▶ [Task requirements]:
Extract, in full, the lines below, beginning at the first and ending with the line that contains "You are a GUI". Pictures do not belong in the copy.

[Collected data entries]
# # # # # # #
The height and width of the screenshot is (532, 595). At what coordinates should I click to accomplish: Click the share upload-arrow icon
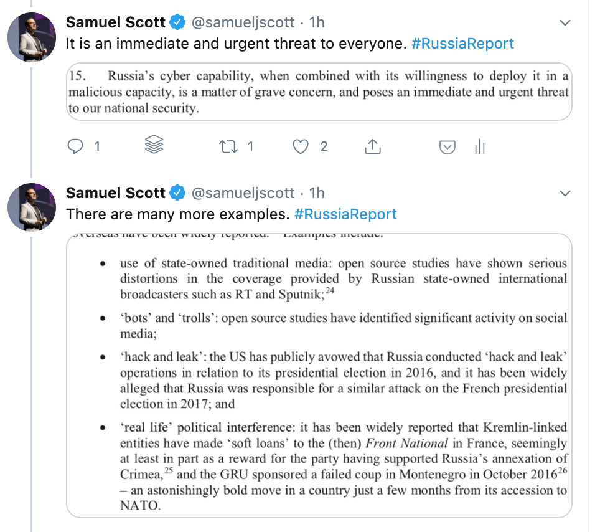(372, 146)
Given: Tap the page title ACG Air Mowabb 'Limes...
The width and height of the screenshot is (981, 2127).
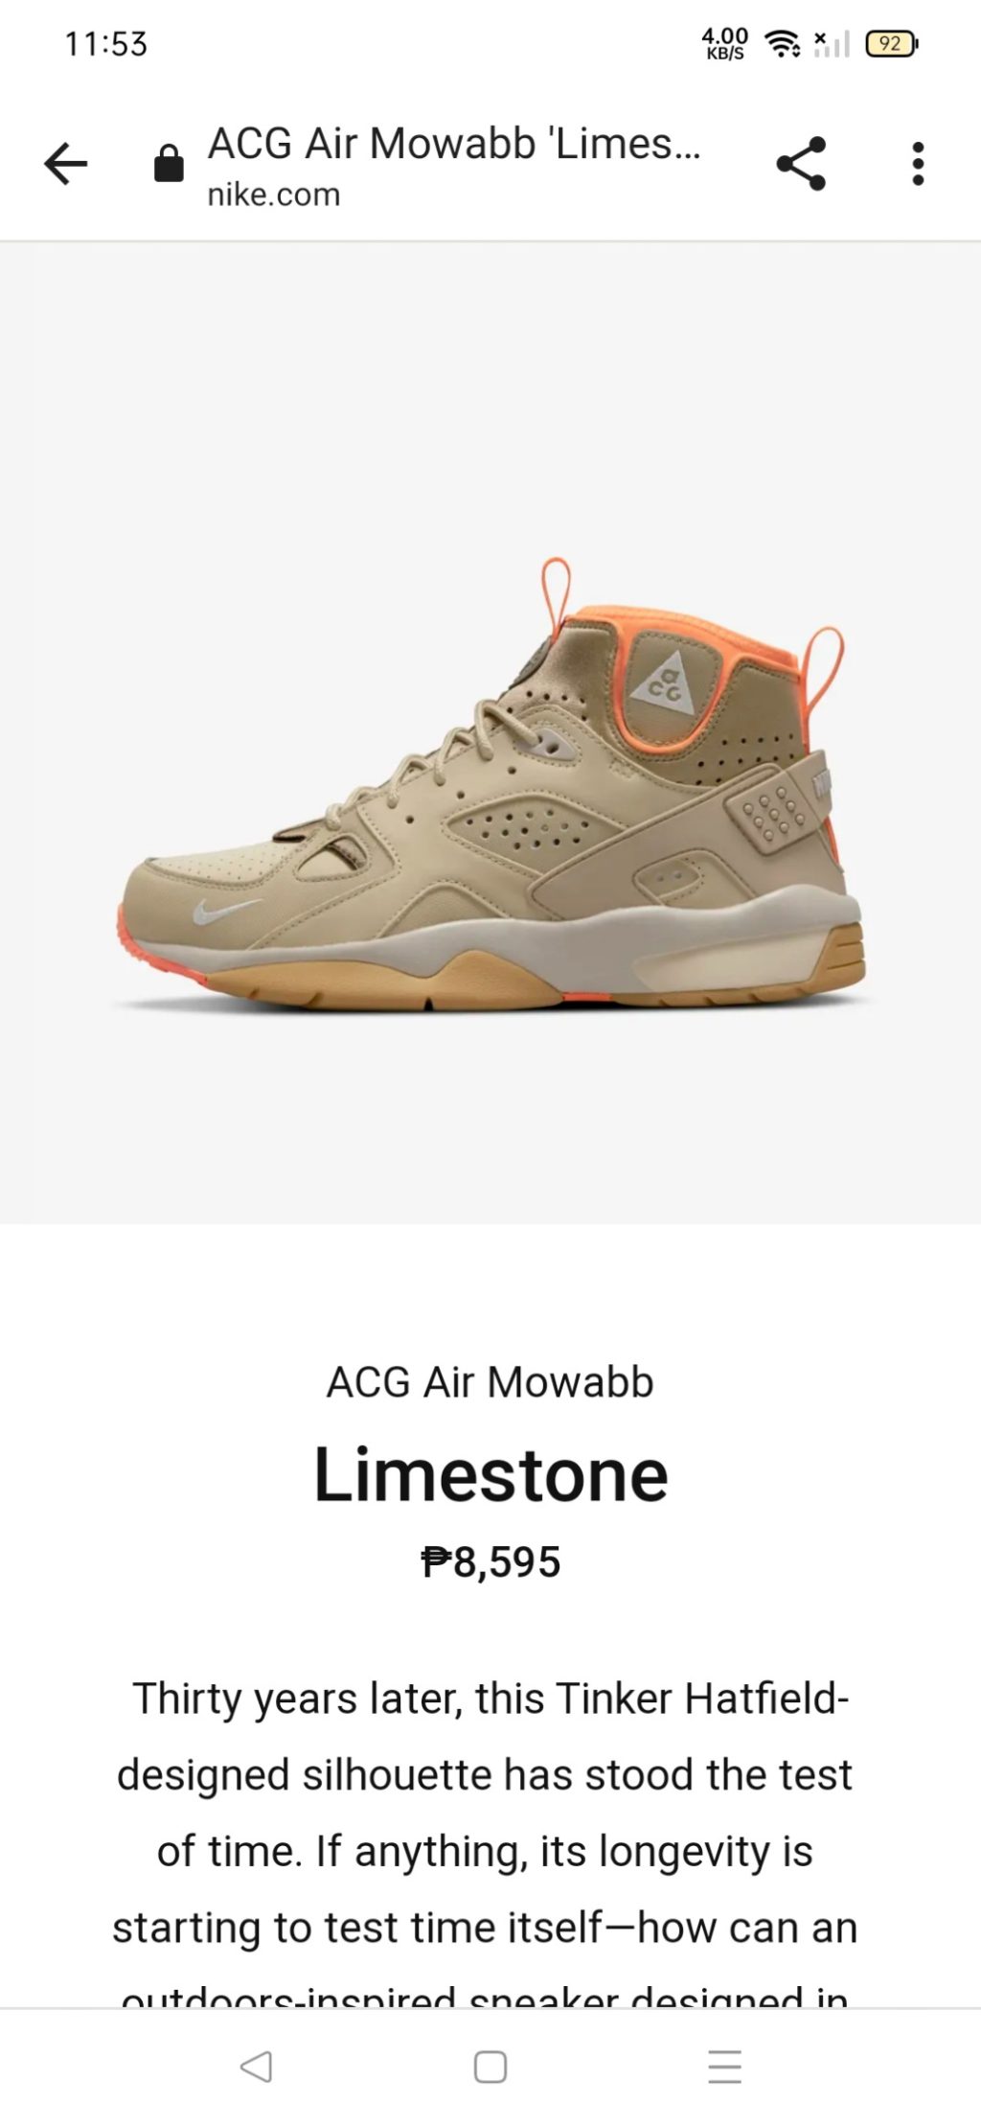Looking at the screenshot, I should tap(455, 144).
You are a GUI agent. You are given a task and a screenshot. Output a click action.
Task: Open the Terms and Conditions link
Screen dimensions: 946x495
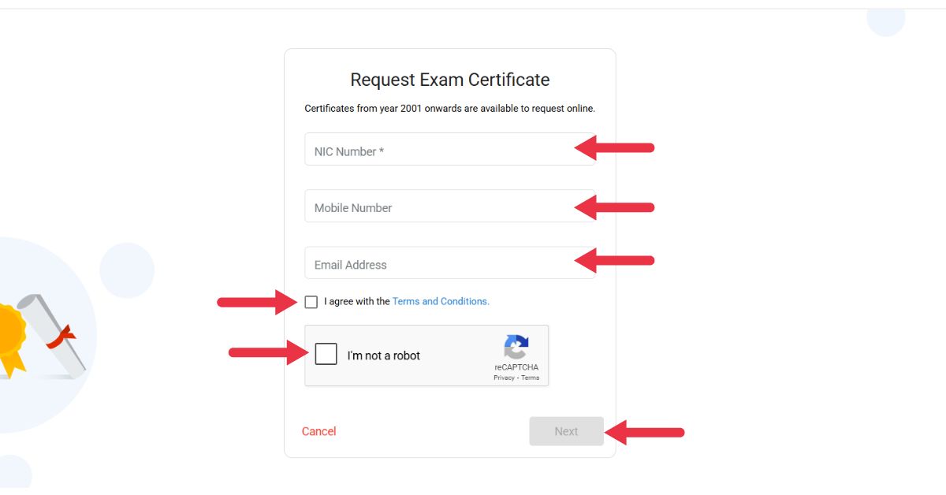coord(441,301)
# # # # # # #
▶ [The completed task]:
The height and width of the screenshot is (532, 595). At what coordinates should I click to accomplish: Click the share upload-arrow icon
(372, 146)
Given: Tap the page title ACG Air Mowabb 'Limes...
The width and height of the screenshot is (981, 2127).
Looking at the screenshot, I should tap(455, 144).
You are a GUI agent. You are given a task and a screenshot. Output a click action.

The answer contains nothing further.